# Start of PROVIDED PASSAGE

If you really want to get wild with speed, you can start drapping pragma omp parallels in various places :)
@aadler Thanks a ton for doing this. 60% is a pretty big improvement! I haven't really had a chance to give it look yet but just realized I hadn't responded at all. Hopefully I'll be able to spend some more time on this soon.
My pleasure. I didn't create a pull request since I personally do not use roxygen in my packages and was afraid to mess things up. In my experience, I've found that the [x]apply functions are ones well suited for conversion to compiled code.
Now, if you don't want to use Rcpp, we can go the C/Fortran95 route, but I'd recommend for loo to use Rcpp since the entire Stan ecosystem is in Rcpp.
Also, to be honest, I spent very little time trying to optimize the C++; rather, I followed the R code pretty much up a tree and off a cliff trying to ensure compatibility. Once you have the C++ code in the loo package, I'm sure y'all can streamline it much better than I could have :)

# End of PROVIDED PASSAGE

**REQUIRED TASKS:**
1) Please retype the stretch of the comment thread from "If you really" through "is in Rcpp.".
2) In the comment thread, what reason is given for recommending Rcpp for loo?

# Start of DATASET SECTION

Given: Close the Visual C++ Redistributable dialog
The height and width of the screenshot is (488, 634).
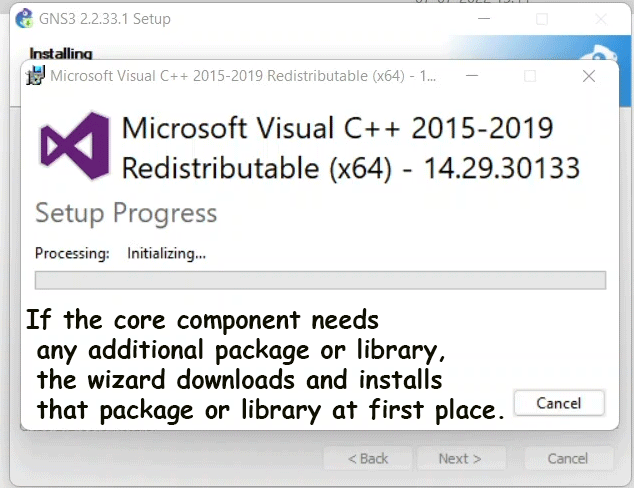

# End of DATASET SECTION

**RESULTS IN ORDER:**
1)
If you really want to get wild with speed, you can start drapping pragma omp parallels in various places :)
@aadler Thanks a ton for doing this. 60% is a pretty big improvement! I haven't really had a chance to give it look yet but just realized I hadn't responded at all. Hopefully I'll be able to spend some more time on this soon.
My pleasure. I didn't create a pull request since I personally do not use roxygen in my packages and was afraid to mess things up. In my experience, I've found that the [x]apply functions are ones well suited for conversion to compiled code.
Now, if you don't want to use Rcpp, we can go the C/Fortran95 route, but I'd recommend for loo to use Rcpp since the entire Stan ecosystem is in Rcpp.

2) The entire Stan ecosystem is in Rcpp.